▸ WHAT TO DO
Scan the entries below for the word "settings" and copy every line where it turns up.

#####

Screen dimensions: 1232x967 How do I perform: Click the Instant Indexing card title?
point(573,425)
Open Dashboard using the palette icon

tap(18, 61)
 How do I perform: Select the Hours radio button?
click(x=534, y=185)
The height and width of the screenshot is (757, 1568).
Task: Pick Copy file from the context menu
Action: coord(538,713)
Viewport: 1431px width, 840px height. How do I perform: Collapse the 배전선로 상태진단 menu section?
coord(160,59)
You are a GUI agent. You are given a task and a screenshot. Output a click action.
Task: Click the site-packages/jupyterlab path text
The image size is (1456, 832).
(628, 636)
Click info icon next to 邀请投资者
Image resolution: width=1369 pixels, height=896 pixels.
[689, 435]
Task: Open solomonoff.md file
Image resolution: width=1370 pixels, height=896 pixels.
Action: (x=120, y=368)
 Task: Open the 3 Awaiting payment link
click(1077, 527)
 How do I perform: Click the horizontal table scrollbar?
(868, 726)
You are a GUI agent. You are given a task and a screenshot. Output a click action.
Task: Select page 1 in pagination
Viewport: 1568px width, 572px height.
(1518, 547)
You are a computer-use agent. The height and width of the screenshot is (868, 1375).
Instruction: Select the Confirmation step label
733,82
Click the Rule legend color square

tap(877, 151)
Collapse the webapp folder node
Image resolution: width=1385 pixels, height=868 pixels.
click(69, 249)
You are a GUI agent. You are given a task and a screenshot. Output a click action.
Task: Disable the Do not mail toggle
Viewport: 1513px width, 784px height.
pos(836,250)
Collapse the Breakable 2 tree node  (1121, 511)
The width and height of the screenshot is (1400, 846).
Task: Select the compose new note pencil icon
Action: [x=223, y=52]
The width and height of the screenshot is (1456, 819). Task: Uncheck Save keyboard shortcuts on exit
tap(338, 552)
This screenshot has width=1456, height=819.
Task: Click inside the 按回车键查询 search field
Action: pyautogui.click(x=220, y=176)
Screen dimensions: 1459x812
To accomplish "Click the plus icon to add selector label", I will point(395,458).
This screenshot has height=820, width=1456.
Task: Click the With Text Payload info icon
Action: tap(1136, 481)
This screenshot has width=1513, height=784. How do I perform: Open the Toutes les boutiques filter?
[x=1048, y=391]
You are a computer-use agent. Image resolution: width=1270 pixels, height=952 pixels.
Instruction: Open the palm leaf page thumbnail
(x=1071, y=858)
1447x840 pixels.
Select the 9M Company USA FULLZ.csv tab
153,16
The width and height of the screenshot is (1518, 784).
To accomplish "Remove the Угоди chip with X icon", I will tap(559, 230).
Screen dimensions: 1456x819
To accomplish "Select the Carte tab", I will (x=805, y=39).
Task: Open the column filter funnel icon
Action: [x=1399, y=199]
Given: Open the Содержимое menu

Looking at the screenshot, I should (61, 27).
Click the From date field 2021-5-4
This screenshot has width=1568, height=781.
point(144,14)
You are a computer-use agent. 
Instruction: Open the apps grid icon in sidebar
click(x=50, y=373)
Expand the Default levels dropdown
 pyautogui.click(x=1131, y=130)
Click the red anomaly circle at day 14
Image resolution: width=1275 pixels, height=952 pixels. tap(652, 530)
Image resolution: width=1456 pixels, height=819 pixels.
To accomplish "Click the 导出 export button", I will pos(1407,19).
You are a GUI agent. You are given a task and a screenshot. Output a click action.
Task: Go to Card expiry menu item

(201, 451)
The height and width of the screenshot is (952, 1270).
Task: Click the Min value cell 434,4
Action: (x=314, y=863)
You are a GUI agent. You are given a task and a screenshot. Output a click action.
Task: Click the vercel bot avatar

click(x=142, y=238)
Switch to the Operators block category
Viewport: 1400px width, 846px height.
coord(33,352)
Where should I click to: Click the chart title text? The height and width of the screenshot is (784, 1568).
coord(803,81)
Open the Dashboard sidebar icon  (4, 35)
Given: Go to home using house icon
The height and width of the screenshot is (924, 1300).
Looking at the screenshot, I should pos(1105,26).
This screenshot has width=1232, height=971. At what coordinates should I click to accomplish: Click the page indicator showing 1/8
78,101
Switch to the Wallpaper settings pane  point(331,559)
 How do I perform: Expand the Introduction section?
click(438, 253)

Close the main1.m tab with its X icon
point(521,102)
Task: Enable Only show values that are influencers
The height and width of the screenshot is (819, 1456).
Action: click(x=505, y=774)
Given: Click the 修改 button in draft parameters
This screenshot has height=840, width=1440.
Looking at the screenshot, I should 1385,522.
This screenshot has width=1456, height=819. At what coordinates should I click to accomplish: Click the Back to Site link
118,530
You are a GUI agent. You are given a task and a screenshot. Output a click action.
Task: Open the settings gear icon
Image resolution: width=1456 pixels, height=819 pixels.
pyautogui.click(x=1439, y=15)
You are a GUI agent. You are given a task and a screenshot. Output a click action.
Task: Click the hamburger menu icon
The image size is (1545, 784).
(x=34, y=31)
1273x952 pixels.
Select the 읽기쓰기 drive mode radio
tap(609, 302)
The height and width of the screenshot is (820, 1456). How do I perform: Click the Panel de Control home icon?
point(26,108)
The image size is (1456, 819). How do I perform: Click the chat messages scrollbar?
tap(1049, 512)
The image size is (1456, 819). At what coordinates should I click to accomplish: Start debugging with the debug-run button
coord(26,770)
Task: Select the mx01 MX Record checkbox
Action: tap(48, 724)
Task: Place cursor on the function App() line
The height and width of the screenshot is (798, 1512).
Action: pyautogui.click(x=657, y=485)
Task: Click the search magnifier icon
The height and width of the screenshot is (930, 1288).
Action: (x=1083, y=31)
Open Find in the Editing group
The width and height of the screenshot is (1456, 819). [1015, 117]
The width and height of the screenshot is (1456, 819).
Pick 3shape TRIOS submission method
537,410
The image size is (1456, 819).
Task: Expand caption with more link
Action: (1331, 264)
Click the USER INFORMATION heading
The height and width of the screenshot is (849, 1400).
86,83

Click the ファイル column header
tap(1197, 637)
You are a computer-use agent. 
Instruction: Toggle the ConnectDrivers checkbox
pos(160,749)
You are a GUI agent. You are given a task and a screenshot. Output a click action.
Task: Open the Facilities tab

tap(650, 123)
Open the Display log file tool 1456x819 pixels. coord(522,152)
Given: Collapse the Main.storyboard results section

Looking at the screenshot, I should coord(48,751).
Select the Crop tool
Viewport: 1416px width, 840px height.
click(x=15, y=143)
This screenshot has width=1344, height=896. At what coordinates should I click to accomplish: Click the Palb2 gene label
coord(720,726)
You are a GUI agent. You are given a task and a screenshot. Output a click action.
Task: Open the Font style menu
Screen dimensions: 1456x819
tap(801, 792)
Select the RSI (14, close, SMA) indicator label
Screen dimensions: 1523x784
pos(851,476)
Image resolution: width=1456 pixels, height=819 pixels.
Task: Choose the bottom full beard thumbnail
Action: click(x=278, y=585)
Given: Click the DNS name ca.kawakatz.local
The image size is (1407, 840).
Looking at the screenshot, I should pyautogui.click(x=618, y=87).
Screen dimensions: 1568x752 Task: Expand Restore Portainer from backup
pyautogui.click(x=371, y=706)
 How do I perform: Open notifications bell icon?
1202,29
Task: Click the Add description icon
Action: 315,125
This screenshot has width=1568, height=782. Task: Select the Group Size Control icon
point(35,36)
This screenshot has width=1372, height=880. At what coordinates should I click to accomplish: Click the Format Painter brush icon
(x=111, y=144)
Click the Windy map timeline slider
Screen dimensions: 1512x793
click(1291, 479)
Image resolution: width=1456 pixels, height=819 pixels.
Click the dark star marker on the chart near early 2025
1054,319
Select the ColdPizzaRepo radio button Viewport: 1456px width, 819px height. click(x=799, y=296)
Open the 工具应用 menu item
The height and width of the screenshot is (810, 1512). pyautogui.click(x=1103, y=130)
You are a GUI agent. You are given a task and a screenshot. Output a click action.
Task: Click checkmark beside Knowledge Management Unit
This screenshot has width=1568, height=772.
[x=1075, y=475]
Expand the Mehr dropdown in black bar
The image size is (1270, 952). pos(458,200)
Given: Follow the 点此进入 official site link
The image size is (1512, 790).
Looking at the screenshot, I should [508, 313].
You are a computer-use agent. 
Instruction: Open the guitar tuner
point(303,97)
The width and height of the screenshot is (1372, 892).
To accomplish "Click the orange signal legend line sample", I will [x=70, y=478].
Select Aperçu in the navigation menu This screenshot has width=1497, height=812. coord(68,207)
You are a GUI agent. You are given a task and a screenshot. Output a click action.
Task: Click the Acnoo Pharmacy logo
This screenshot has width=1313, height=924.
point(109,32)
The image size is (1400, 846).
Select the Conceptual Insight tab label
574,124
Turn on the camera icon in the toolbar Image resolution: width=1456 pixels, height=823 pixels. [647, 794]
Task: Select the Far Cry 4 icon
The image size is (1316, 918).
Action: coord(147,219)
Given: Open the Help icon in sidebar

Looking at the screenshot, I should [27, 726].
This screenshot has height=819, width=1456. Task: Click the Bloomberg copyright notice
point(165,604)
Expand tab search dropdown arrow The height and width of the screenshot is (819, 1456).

#####

▸ ANSWER TO THE EXERCISE
Switch to the Wallpaper settings pane  point(331,559)
Task: Open the settings gear icon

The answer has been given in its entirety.